### REQUIRED WORK
Across the whole listing, filter for the string "computer" and copy every line that has it.

### MATERIAL TO PROCESS
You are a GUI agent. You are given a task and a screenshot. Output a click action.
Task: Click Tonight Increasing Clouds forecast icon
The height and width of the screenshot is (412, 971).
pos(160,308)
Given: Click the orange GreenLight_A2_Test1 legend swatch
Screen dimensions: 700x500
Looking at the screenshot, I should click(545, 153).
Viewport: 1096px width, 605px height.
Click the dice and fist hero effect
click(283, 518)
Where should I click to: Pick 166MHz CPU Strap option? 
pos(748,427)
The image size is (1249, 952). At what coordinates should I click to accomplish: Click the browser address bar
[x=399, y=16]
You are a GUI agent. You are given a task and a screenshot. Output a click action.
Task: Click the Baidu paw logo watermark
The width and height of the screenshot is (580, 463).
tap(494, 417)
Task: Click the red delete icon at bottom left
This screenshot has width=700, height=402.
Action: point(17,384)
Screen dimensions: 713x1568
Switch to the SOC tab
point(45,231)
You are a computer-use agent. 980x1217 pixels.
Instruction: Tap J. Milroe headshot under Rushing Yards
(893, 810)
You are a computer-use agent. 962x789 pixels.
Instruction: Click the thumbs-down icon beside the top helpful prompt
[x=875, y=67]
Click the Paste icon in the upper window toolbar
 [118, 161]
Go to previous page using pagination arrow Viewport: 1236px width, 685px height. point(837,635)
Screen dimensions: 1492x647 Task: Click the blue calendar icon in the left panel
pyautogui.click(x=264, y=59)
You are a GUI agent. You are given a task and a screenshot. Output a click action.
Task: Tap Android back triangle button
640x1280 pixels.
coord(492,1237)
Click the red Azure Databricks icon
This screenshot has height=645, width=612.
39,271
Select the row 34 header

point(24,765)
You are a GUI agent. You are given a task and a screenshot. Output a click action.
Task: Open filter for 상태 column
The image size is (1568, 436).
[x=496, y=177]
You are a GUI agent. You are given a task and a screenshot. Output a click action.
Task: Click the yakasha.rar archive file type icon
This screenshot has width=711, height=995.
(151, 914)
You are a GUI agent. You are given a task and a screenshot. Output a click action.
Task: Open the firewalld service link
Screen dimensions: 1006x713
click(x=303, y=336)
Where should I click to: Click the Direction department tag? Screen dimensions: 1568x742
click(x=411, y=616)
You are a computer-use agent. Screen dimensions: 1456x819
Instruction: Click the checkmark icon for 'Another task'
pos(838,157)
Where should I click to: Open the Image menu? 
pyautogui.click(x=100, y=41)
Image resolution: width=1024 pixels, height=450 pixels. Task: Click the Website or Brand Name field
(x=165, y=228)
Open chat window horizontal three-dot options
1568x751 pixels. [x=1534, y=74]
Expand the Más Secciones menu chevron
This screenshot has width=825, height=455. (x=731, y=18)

### REPLY TO THE TASK
You are a computer-use agent. 980x1217 pixels.
You are a computer-use agent. 962x789 pixels.
You are a computer-use agent. Screen dimensions: 1456x819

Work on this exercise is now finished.